BearGriz72 (profile) says:

Re: Re: Keeps "honest" people "honest"...

Here’s where your analogy is wrong… When it’s my house, and my lock – that’s one thing. This is a case of someone ELSE putting a lock on my house, making it inconvenient for me to use my house, claiming I have full access to it – and being suprised when I decide to just make my own door…

Ditto! – Seconded! – What He Said! (Again)

chris (profile) says:

Re: Keeps "honest" people "honest"...

Even when easy software solutions for cracking are created, they don’t go mainstream.

that’s because they don’t have to.

the stuff that people download has either been stripped of DRM prior to upload, or it never had it to begin with.

you don’t need to know how to remove DRM to get pirated copies, you just need to know how to use google to find things to download.

DRM does NOTHING to stop unauthorized copying and distribution.
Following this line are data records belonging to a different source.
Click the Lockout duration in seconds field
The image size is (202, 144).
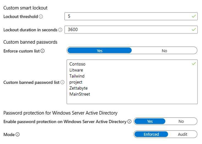126,29
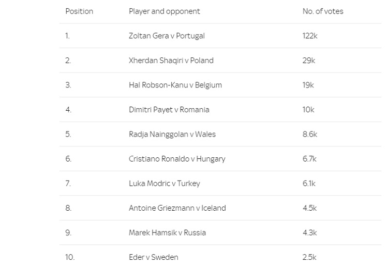
Task: Select Marek Hamsik v Russia entry
Action: [167, 232]
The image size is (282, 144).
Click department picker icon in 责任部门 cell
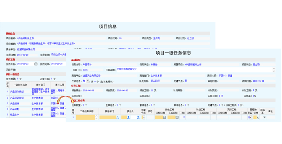point(117,117)
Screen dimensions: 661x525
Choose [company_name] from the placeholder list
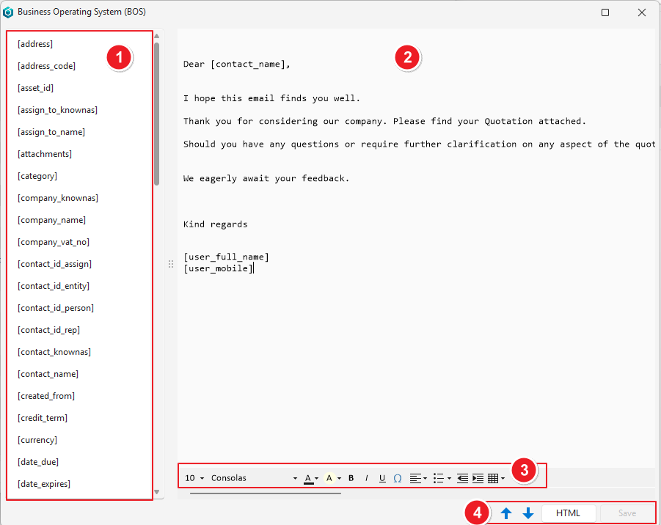click(x=51, y=220)
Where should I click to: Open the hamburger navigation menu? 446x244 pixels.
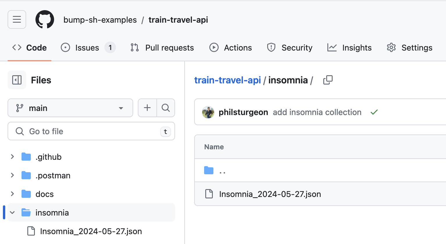click(17, 19)
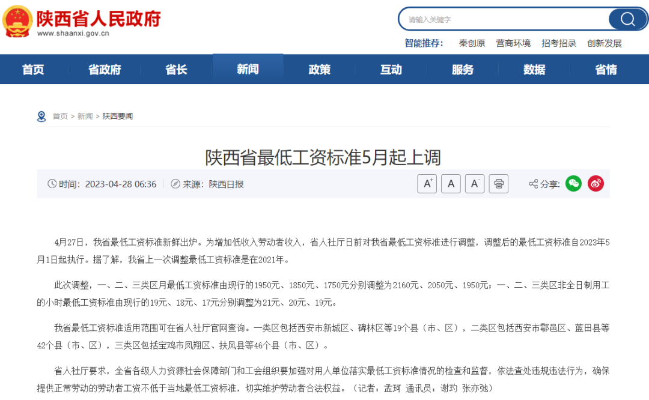Reset font size with the middle A button
The image size is (649, 400).
[451, 184]
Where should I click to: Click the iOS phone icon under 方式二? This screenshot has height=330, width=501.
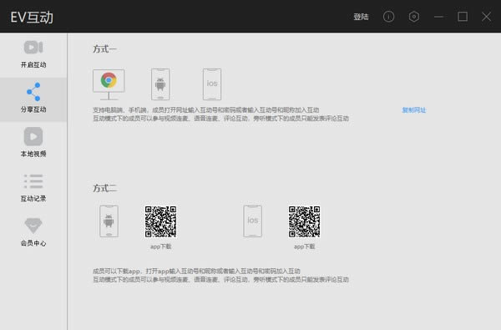[x=252, y=221]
in fact, since unauthorized copies are free from the headaches that DRM imposes, DRM actually ENCOURAGES unauthorized copying and distribution.

companies are wasting money on technology that not only fails to stop the copying, it punishes your paying customers, turning some of them against you.

hegemon13 says:

Re: Re: Keeps "honest" people "honest"...

But that user still has to be tech-savvy enough to pursue torrents, newsgroups, or some other source. Yes, that is a growing percentage of the population, but still small compared to the DVD-buying population, despite how the RIAA whines.

Everything else you said, I agree with. It is stupid and misguided to release DRMed products. But it is stupid and misguided because it drives away legitimate customers, not because it can be cracked.

Christopher (profile) says:

Re: Re: Re: Keeps "honest" people "honest"...

hegemon13….. GAMECOPYWORLD…. You don’t need to pursue torrents, newsgroups, etc. anymore to get game cracks for your games.

As to getting the actual game in question? Don’t need torrents either. A lot of people are now putting the things on Hotfile, Rapidshare, etc. with OBFUSCATED FILE NAMES, to keep them from being removed.

Works quite well from what I have seen.

chris (profile) says:

Re: Re: Re: Keeps "honest" people "honest"...

But that user still has to be tech-savvy enough to pursue torrents, newsgroups, or some other source.

no, they don’t. rapidshare etc. is just like downloading a file from a website.

if someone is too stupid to figure out how to download a zip file from a website, then they deserve to pay retail for shitty movies.

Yes, that is a growing percentage of the population, but still small compared to the DVD-buying population

that’s an idea that is living on borrowed time.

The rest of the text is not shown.